Not a choice over limited liability

Audit firms have won their battle with the DTI for proportionate liability. But it's not striking a blow for shareholder democracy, says Peter Williams

After years of intensive campaigning and political lobbying by the Big Four (KPMG, Deloitte & Touche, PwC and Ernst & Young), both in Westminster and Brussels, aided and abetted enthusiastically by the Institute of Chartered Accountants in England and Wales (ICAEW), the UK government has finally succumbed.

In the face of scepticism from the City and indifference verging on hostility from the non-Big Four auditors, proportionate liability for auditors will become law.

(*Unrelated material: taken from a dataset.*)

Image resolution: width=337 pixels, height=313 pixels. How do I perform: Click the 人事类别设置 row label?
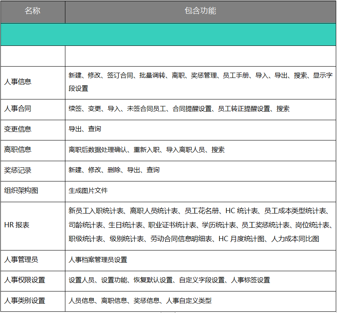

The implication of the statements from the Department of Trade and Industry (DTI) on the draft package is that after taking the advice of the directors, the shareholders of individual companies would take a vote in a general meeting on whether to allow auditors to limit their liability on a proportionate basis. This seems like a reasonable corporate governance move and a small step towards shareholder democracy.

But the Big Four have other ideas. As soon as the law hits the statute book, the Big Four auditors will send out revised engagement letters with the limited liability as a key part of their terms and conditions. Any company with the temerity to say ‘no’ will be sacked as a client. And, of course, if you are a significant quoted company, you can only source an audit from four suppliers. If all those four suppliers demand the same conditions, then the idea that it is up to the shareholders is a fiction. There is no choice.

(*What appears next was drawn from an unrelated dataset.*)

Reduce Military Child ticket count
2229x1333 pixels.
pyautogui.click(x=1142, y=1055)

This lack of choice is not a result of firms collapsing under the weight of horrific lawsuits. Even the death of Arthur Andersen was the result of a complete loss of reputation, which took place at the hands of the market, not of lawyers and judges. No legislation will protect auditors from that potential fate.

Mergers were driven purely by commercial motives – the partners’ desire to squeeze larger rewards by merging their practices. Following the spate of mergers which culminated in the co-joining of PriceWaterhouse and Coopers & Lybrand in July 1998, the Big Four now have the quoted company audit market at their mercy.

Maybe this increasingly uncompetitive market would be worthwhile if, in return for the concession on proportionate liability and the introduction of limited liability partnerships which received Royal Assent in July 2000, the Big Four were offering something material in return.

The Audit Quality Forum, an organisation of audit professionals, investors, business and regulators, has been trying to “enhance confidence in the independent audit by promoting transparency and accountabilily”. So far, it has even failed to persuade investors that auditing is safe.

In 2002, in the International Journal of Auditing, the respected accounting academic Tom Lee wrote an editorial entitled ‘The Shame of Auditing’.

In his conclusion, he said: “Public accountancy firms, institutions and individuals have to discover and understand fully what it means to be a profession… It is truly about providing service in the public interest before anything else. If a profession cannot fulfil such a mission it should not be recognised as such and there should be less severe hurdles to entry into what is really a trade or craft. If public accountants can successfully accomplish the first step of understanding what a profession is, then there may be hope for their survival as professionals. If they cannot, then the prospect of corporate audit being something more than a government function is doubtful.”

As the Big Four auditors celebrate their forthcoming legislative success, they should ponder whether they really want to be a profession or a government function.